**Written exercise**
Write out every text line of the records below as a JSON list of strings, one string per line, skipping blank lines. Leave the pictures out.

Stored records
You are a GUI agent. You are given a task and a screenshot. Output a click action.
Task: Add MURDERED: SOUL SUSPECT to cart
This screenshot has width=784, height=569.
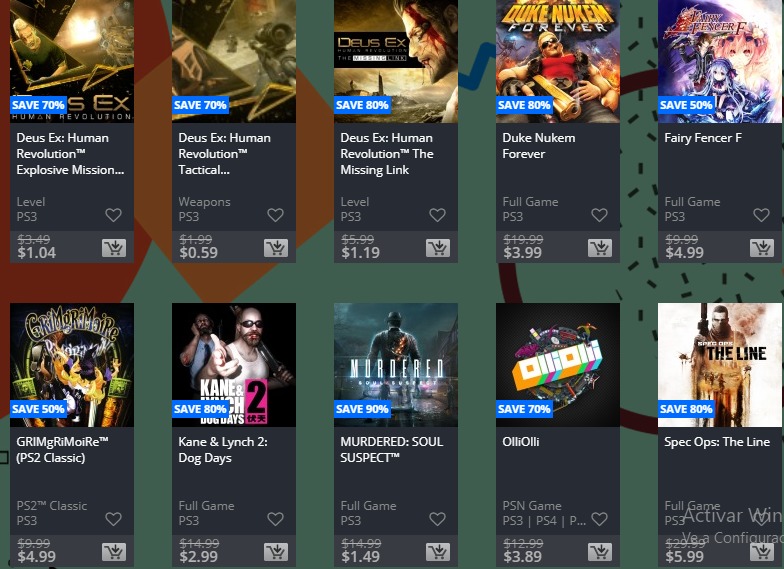pos(438,552)
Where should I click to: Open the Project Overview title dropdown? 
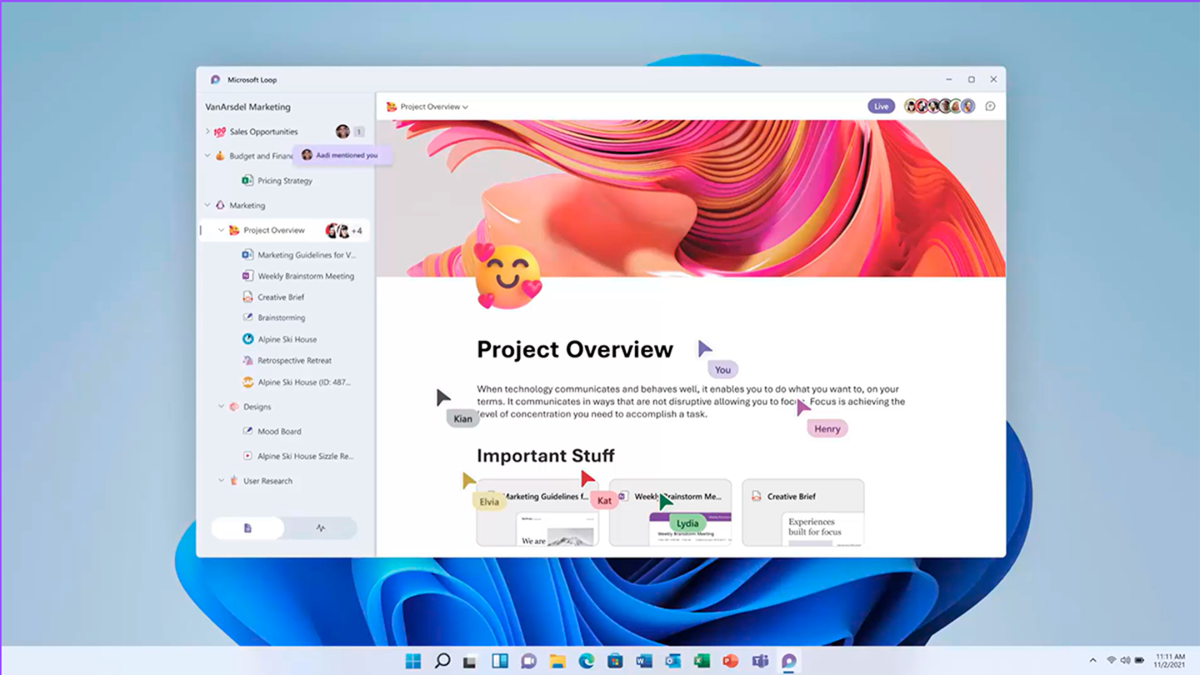pos(434,107)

**Result**
[
  "You are a GUI agent. You are given a task and a screenshot. Output a click action.",
  "Task: Add MURDERED: SOUL SUSPECT to cart",
  "This screenshot has width=784, height=569.",
  "pos(438,552)",
  "Where should I click to: Open the Project Overview title dropdown? ",
  "pos(434,107)"
]